Which One Is Better?
When to lease a car:
If you enjoy the smell of a new car and you are one of those who prefers to update your vehicle every two years, leasing a car is for you. Leasing is like renting a house; although you are paying for the privilege, the car is not really yours. You’re paying for the luxury of driving a new car, one that you’ll likely trade in frequently.
Also, if you want some sort of guarantee when you lease, your car will almost always be under warranty. You don’t have to worry too much about major mechanical issues compared to when owning your car. If you want to pay less, you generally won’t need to spend much on a down payment.

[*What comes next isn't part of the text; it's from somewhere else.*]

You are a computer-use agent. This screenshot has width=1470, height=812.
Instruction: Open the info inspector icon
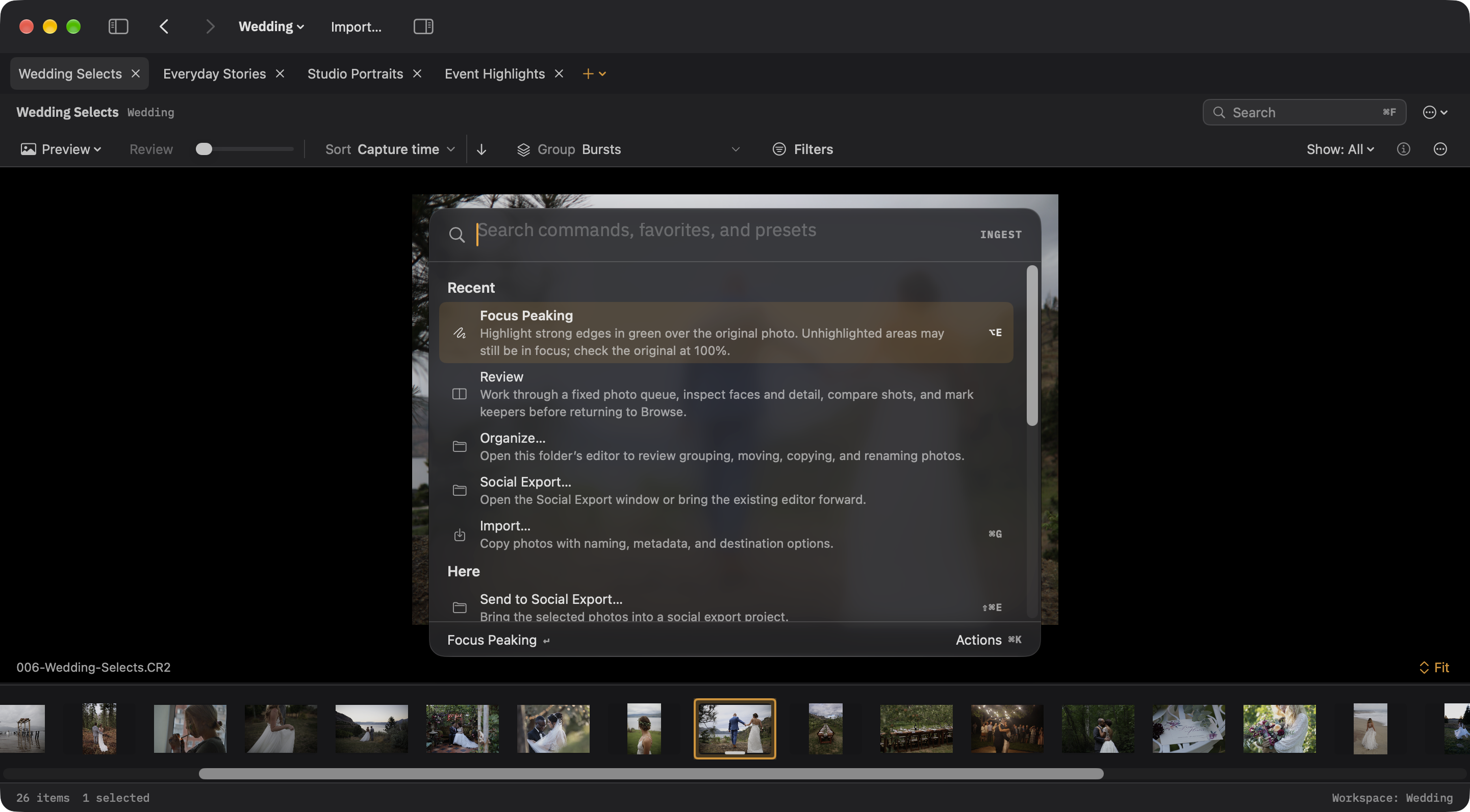tap(1403, 149)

Plus, monthly payments are 30% to 50% lower than if you were financing the same car.
Lastly, you don’t want to worry about selling your car, this takes more work so once your lease is up, simply return the car to the dealership.
When to finance a car:
If you want to own your car but you are unable to pay for it all at once, the car will be completely yours once all payments have bee met. Take into account that you will have to pay between 10 and 15% of the value of the car as a down payment.
Also, if you don’t want to limit how far you can drive. When you own your car, you have complete control over your distances and mileage compared to leasing a vehicle. Additionally, you can personalize your cars license plates, you can upgrade it, change the tires or give it your personal touch.
Furthermore, owning your car gives you the freedom to choose any type of auto insurance that fits your needs. People who lease usually need to get comprehensive and collision insurance coverage.